Finding my comfort zone on the Ave.
July 23, 2003
I took a chance this year -- I moved out of my comfort zone. I had roommates that were my friends first, and living with them ruined our friendships. I got fed up with that and decided to move out on my own -- or as close to that as I could afford. I ended up in a rooming house on the Ave.
I loved telling people what I had done -- they were all so very impressed. It sounded like such an adventure, moving into a place I didn't know with people I didn't know, and on the Ave. no less -- oh yeah, I was laughing in the face of danger. Actually, it was pretty lame. Being the shy girl that I was, I kept to myself and ate all my meals in my bedroom. After about a week of hiding in my new abode, I went to lunch with a friend of mine. After hearing about my plight, she decided to solve my problem. We made Rice Krispy treats for my housemates. It was an instant success and they immediately loved me.
Over the next few weeks, I found myself in the living room talking to Phillip, the biggest Rice Krispy treat fan. At first, I was a bit intimidated -- he's 6 feet 4 inches tall and bald, but he turned out to be an OK guy. Phillip was a student at Seattle University, and we talked about everything from music to sex to foreign policy. I felt comfortable talking to him in a way that I wouldn't have with friends I had grown up with. He didn't know me and had no idea who I was, so I could say anything and it wouldn't be out of character. This factor made our relationship a lot more honest and comfortable than others I have had. It soon became apparent that Phillip and I were destined for the friendship path, and he became my surrogate older brother. I'd tease him about his latest conquests and argue with him over the definition of mid-20s, and he'd tease me about the boy I had a crush on and embarrass me royally when I invited Mr. X over for study sessions.
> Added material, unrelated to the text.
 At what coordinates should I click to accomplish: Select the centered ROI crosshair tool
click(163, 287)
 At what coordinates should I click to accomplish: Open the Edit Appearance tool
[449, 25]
Moving out of my comfort zone gave me something I never expected. Phillip isn't the kind of guy I generally interact with. Not one part of our lives overlap except for the twist of fate that put us together in the house. No one in my house is the type of person I'd expect to be friends with, but I get along with them all. There's Scott, the middle-aged freelance writer; Katsu, the Japanese exchange student trying to learn enough English to get into business school; Mike, the Army reservist who just finished his student teaching; Francisco, my fellow basement dweller, who is the designated handyman; and a host of others who come and go every few months.
The experience hasn't been filled with hearts and flowers. There have been a few encounters I've had to get used to. This winter, as I walked to my 8:30 a.m. class, someone crawled out of a dumpster where they'd spent the night. Most nights, I come home to find a line winding through the alley leading to the food bank behind my house. Once a week, the local addicts gather around a van in the parking lot next door to exchange their used needles for clean ones. And recently, a homeless man has taken to using my window box as a closet, and stores bags of clothes about 18 inches from my sleeping self.
But there have been some great memories here. Drunken nights on the roof with the guys, rejoicing over the Apple Cup victory with Ethan, my fellow Husky football fan; sending Christmas cookies to the guys who weren't having a holiday with their families, having someone to congratulate me when I won a scholarship.
When I think about my ideal living situation, this is not it. I came here to test myself, to force myself to be more outgoing and independent. I definitely think I've passed the test. I moved here to get out of my comfort zone, but I realize now that I've finally found it.